最終章



ダーズはその表情に暗く影を落としながら。

口角を不気味なほどに持ち上げる。

「──!」

混沌と闇の化身を貫く筈だったエネルギーピラーはその先端部を失っていた。すぐに両者との間に差し込まれた羽根によって砕かれ妨害されたものと気付いたが間髪を入れず光線が一閃を引いてクレイジーを背中の上部から下腹部に向かって貫けば、堪らずダーズは嗤い出す。髪を掴みながら狂ったように。

「ふふ……あははっ! オレをね? 殺したいのは破壊神だけじゃないんだよ?」

クレイジーの体が揺らぎ、落ちていく。

「ばいばい──」
「──お別れの挨拶は済んだか?」


戦況の変化が目まぐるしい。


「ッ!」

背後に回り込んだ上でそっと肩の上に右手を置き耳元で囁きかけたのはマスターだった。そうしてダーズが気付いた時には遅く半径二メートル程の大きさの薄青色の四角い防壁が囲うように展開されて。

「だから安直だって言ったんじゃん」


この声は。


「あんなので僕をやれたとでも思ったの?」

防壁を挟んだ向かい側で。

「死なないよ」

口端や損傷部に赤い血を垂れながら。

「だって僕。破壊神だから」


キーラの放った光線がその身を貫いたのは紛れもない事実なのだろう。だがしかし文言の通り──中の臓器を二つ三つまとめて射抜く死に至らしめる不意の一撃を彼は破壊の力で凌ぎ切ったのだ。

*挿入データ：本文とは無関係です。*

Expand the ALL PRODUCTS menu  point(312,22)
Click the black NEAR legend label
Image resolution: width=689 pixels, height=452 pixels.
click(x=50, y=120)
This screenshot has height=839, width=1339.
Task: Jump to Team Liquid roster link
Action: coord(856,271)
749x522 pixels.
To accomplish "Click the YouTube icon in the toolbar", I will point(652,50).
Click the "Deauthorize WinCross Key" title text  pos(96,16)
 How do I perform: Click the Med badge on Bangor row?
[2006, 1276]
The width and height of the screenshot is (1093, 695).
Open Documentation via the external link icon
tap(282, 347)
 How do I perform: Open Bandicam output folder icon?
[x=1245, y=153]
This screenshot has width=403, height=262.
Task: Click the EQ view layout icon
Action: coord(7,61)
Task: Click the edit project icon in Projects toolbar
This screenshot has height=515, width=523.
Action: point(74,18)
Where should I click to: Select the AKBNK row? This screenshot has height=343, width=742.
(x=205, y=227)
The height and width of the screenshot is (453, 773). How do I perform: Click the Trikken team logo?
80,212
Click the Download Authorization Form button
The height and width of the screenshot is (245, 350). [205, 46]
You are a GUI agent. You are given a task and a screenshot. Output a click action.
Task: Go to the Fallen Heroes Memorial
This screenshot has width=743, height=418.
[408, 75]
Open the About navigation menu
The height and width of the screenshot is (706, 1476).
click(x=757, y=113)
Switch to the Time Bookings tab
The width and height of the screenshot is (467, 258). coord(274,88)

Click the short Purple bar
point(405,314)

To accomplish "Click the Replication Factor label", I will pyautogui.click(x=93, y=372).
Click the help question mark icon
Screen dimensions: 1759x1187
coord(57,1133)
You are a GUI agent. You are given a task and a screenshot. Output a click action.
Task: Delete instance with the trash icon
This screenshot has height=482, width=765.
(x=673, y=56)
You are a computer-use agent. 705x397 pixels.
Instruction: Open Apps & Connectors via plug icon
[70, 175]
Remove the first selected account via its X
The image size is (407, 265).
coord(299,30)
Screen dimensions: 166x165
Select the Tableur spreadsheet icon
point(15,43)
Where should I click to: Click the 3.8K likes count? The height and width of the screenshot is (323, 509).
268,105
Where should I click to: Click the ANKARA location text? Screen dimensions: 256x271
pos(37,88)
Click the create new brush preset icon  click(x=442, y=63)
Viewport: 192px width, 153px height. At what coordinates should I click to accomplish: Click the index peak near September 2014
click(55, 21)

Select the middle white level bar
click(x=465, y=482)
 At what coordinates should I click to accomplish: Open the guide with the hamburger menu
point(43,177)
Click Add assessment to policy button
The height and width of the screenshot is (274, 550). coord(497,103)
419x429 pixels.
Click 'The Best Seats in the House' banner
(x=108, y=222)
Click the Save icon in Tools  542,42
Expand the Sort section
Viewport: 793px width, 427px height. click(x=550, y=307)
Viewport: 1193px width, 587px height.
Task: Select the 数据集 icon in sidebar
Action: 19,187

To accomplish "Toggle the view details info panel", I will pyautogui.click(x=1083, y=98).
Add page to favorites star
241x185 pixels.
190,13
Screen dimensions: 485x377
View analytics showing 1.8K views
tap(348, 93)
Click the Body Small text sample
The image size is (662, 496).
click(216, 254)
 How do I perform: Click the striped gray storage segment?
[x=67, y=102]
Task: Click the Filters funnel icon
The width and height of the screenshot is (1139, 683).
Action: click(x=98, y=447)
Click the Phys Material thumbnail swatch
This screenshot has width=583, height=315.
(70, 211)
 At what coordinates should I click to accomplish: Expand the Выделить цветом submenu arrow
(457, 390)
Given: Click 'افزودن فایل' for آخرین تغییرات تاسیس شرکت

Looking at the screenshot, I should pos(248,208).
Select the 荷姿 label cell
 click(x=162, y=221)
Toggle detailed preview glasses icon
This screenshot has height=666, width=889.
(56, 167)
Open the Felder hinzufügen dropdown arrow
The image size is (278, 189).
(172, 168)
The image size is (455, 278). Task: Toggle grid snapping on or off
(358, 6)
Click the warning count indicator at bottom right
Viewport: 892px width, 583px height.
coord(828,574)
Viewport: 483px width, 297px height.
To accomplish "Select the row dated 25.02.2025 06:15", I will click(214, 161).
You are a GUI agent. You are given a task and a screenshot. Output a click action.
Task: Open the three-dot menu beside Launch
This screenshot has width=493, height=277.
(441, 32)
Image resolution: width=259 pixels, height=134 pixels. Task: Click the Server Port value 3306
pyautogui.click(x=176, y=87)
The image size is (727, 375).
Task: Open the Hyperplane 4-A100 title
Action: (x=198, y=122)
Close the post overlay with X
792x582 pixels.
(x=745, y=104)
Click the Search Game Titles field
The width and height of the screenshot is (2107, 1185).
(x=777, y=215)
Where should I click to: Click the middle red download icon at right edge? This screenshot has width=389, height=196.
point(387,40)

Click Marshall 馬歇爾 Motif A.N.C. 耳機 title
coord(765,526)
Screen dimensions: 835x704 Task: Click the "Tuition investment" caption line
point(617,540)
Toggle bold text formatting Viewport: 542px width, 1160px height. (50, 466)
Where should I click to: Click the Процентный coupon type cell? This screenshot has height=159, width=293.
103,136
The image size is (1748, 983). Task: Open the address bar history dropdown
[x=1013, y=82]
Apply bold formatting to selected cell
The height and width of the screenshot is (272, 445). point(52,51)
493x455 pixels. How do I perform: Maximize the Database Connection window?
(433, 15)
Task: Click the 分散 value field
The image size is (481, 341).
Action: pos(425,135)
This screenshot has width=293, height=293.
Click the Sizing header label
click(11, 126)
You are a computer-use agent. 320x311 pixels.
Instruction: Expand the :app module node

破壊したのは死亡の可能性フラグと他に有り得るのだとすれば痛覚か……それにしたって漠然とした違和感を感じる。マスターもクレイジーもキーラの策略によって神の座を下ろされ神力さえ枯渇させられているはずなのにあの様子は──そこまで考えたところでルーティはとある思考に行き着きハッと息を呑む。


「……まさか」


可能性がないとは言い切れない。

例えばキーラとダーズ共に神力を枯渇させて疲弊しこの世界自身も天秤を元の主人たるマスターとクレイジーに向けて傾け始めているのだとしたら──?